Clay has been an instinctive, living presence in my hands since I was four years old. What began as a childhood impulse to shape figures evolved into a lifelong commitment, leading me to a teenage apprenticeship and a formal degree from Ringling College of Art and Design. My path was solidified at age twenty-three during my first museum exhibition at the Ringling Museum of Art, juried by a curator from the Museum of Modern Art. However, my true voice as an artist was forged at the intersection of this formal training and my personal journey deeply marked by family fractures in my youth and sudden, overwhelming seasons of personal loss. Navigating these disruptions taught me about fragility, instability, and the quiet resilience required to put a life back together.
This emotional arc of fracture and recovery is physically engineered into every sculpture I create. My studio practice is a literal loop of creation, destruction, and restoration. I begin by building a rigid inner armature, applying the clay, and sculpting the intricate details. Once the medium becomes leather-hard, I cut the piece apart to extract the armature and carefully reconstruct the hollow form. From there, the process embraces intentional trauma: I either slice the sculpture into deliberate sections while it is still leather-hard, or I systematically shatter it with a hammer after its initial bisque firing.

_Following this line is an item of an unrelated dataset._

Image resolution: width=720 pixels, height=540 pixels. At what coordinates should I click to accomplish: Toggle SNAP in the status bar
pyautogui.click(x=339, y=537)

These individual shards then journey through intense heat exceeding 1800 degrees. Once cooled, I temporarily reassemble the pieces like a complex puzzle to map out the color layout and apply the glazes. I fire the fragments again, reconstruct the form, and determine the exact placement for my precious metal Gold, Platinum, and Mother of Pearl. This high-stakes cycle requires multiple firings and heavily layered surfaces, with each phase demanding that I repeatedly rebuild the form to see how the light and materials interact.

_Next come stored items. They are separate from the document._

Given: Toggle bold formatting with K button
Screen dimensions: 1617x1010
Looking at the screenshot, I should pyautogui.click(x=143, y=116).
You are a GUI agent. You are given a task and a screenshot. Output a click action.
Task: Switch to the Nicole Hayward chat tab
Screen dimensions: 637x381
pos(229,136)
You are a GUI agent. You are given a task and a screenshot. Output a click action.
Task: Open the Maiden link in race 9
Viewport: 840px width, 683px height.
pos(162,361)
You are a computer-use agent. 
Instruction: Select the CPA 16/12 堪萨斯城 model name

When the final firing is complete, I meticulously epoxy the sculpture back together for the last time. The completed work does not hide its fractures; instead, it elevates them. The structural seams become lines of strength, transformed by vibrant glazes and brilliant, reflective metals. Ultimately, my sculptures stand as a physical manifestation of human endurance. They reflect a lifelong creative impulse to face what is broken, navigate the heavy work of transformation, and find a deeper, more profound beauty in the process of recreation.